■ PASSAGE:
<<<<

The Sony party may be about to board the PS4 train tonight, but let’s not forget the other half of the PlayStation empire.
Sony confirmed a Japanese price cut for the PlayStation Vita this week – a move it hopes will reverse its fortunes in its homeland as it continues to be significantly outsold by Nintendo’s 3DS.
And speaking to Famitsu (via Polygon), SCE Japan president Hiroshi Kawano admitted that the machine – sales forecasts of which have now been lowered three times by Sony – is failing to perform.
"Certainly, at the present time, maybe we're a little behind the numbers we originally pictured," he admitted. "I feel we have a ways to go in terms of getting across the good traits of the PS Vita, along with everything the software has to offer.”
However, Kawano reckons the new lower RRP is the first step in reversing the machine’s fortunes.
"The biggest reason [for the price drop] is that we simply want to have more people playing the PS Vita," he stated. "Based on our research, there are two broad reasons why people who may want to try the Vita aren't purchasing it. One, they want to wait until there's a game they want to play on it. Two, the price is a little out of reach for them.
“What we also learned in this research is that people who do own a Vita have tremendous satisfaction with it; it's the kind of platform where you get a feel for how good it is once you touch it. But we found that the price was too big an initial hurdle for this, and this sparked a long internal debate within SCE."
Of the software issue, as well as an upturn in the number of games coming to the system Kawano also wants customers to focus on the quality already available.
“I want to keep pushing for more games that people want to play, since like our research showed, that's one thing blocking customers curious about the Vita from making a purchase,” he explained.
“There are about 100 titles released [in Japan] in a year's time, and I want to get across that we've got a lot of really good games. Like with our other platforms, we're developing the Vita system with the idea that it'll have a lifecycle of ten years and change, so I think we need to do everything we can to flesh out the service going forward.
"We have the new price down; now it's time for software. Just with what's been announced so far, we'll have more games coming out this year than last, and they're being launched on a regular basis throughout the year. I think that'll make users feel they're always getting enough, and we're prepared to push these titles as needed. We're going to be actively on the offensive in 2013."

>>>>

■ SOURCE INFORMATION:

<<<<

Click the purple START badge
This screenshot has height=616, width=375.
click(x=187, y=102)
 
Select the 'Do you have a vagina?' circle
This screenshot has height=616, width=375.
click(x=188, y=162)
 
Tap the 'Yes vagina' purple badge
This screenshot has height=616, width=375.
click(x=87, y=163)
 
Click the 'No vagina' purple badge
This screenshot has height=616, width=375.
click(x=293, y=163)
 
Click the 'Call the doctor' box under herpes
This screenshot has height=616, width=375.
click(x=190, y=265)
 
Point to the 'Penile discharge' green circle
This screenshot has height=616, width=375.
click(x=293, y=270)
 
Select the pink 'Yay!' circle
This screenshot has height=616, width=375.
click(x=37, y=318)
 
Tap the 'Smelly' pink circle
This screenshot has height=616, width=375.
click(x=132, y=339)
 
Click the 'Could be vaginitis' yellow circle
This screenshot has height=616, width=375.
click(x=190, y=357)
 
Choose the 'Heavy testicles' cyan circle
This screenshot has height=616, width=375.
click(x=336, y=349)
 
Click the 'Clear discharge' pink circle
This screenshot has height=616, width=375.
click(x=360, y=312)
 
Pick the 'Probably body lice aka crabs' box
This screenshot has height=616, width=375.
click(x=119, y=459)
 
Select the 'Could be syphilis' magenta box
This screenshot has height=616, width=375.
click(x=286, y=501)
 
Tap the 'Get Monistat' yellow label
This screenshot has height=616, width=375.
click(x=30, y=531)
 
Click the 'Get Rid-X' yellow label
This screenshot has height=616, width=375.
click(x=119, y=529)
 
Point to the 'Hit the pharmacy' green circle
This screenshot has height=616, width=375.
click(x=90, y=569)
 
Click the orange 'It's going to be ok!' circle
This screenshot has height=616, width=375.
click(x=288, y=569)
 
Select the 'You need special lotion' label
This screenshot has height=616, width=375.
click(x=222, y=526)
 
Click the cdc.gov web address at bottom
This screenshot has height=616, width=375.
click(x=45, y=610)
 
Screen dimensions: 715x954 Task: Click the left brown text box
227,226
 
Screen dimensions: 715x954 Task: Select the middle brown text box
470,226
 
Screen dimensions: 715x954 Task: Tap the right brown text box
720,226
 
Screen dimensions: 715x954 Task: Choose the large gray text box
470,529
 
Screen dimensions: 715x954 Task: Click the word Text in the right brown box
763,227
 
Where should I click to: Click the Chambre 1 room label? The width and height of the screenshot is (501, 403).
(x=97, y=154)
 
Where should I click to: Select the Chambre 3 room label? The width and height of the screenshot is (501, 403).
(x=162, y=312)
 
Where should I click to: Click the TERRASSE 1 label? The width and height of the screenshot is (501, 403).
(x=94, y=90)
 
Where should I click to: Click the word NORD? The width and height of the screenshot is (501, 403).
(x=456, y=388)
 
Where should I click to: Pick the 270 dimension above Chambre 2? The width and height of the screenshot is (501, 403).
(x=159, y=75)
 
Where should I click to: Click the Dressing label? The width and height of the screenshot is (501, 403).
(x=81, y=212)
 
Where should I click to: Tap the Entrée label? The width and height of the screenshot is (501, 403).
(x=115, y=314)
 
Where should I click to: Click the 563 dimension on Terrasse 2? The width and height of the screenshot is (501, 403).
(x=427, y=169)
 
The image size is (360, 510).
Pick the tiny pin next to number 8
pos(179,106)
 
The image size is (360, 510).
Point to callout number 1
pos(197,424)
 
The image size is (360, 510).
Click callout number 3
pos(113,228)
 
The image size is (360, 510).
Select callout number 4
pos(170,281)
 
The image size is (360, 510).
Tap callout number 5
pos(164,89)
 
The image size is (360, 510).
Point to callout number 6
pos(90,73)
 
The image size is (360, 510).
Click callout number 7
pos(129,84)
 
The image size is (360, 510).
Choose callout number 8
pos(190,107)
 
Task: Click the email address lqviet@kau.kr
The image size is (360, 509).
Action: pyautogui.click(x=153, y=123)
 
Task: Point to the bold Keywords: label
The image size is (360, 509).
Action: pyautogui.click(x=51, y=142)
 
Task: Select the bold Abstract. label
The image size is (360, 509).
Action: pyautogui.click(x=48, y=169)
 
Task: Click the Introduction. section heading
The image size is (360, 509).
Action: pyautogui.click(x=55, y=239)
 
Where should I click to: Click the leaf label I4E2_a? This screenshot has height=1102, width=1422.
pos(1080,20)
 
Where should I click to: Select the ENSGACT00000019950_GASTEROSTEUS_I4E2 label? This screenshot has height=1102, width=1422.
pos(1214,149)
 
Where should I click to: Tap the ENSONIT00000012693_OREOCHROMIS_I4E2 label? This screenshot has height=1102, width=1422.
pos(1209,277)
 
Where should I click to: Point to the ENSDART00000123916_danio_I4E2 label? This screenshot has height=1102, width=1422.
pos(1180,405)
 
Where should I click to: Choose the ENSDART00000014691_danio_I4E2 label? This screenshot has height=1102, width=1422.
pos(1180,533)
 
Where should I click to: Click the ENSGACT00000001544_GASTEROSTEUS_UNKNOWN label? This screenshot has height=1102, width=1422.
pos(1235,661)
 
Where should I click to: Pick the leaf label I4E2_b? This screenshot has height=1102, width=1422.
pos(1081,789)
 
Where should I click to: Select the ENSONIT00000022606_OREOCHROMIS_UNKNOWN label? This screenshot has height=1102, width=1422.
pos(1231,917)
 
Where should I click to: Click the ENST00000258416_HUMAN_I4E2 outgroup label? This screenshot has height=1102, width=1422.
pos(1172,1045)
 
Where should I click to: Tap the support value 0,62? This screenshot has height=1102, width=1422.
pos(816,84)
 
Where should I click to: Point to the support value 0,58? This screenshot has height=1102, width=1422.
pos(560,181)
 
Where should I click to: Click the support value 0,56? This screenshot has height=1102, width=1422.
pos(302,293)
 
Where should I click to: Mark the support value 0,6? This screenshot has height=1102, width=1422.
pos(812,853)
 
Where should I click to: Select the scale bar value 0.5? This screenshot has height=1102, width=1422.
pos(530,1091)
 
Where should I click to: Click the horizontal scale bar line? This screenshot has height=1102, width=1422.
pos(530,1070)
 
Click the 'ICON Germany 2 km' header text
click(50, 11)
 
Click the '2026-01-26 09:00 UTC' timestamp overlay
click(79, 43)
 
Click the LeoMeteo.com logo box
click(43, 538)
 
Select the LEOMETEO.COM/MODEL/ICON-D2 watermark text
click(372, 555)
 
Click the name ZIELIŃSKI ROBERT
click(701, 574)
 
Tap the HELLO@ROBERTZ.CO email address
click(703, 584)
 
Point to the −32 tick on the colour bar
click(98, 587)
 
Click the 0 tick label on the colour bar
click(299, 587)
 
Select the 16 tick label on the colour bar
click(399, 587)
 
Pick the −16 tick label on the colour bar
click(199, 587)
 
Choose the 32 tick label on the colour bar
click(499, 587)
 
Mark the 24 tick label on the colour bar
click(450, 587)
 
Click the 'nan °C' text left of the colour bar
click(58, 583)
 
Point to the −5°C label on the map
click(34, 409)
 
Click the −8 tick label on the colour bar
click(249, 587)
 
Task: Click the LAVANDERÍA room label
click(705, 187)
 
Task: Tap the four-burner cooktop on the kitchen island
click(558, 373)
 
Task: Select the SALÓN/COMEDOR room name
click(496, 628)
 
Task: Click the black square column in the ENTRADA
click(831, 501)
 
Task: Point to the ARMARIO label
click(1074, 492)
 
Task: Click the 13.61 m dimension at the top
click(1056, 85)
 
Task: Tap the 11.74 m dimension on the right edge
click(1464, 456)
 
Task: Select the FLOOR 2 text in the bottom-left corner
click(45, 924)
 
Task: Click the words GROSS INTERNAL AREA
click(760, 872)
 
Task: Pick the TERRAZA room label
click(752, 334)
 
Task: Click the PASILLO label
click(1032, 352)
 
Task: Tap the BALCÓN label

>>>>

■ WORK ORDER:
According to the PlayStation Vita article above, how many times has Sony lowered its sales forecasts for the Vita?

■ SOLUTION TO THE PROBLEM:
Three times.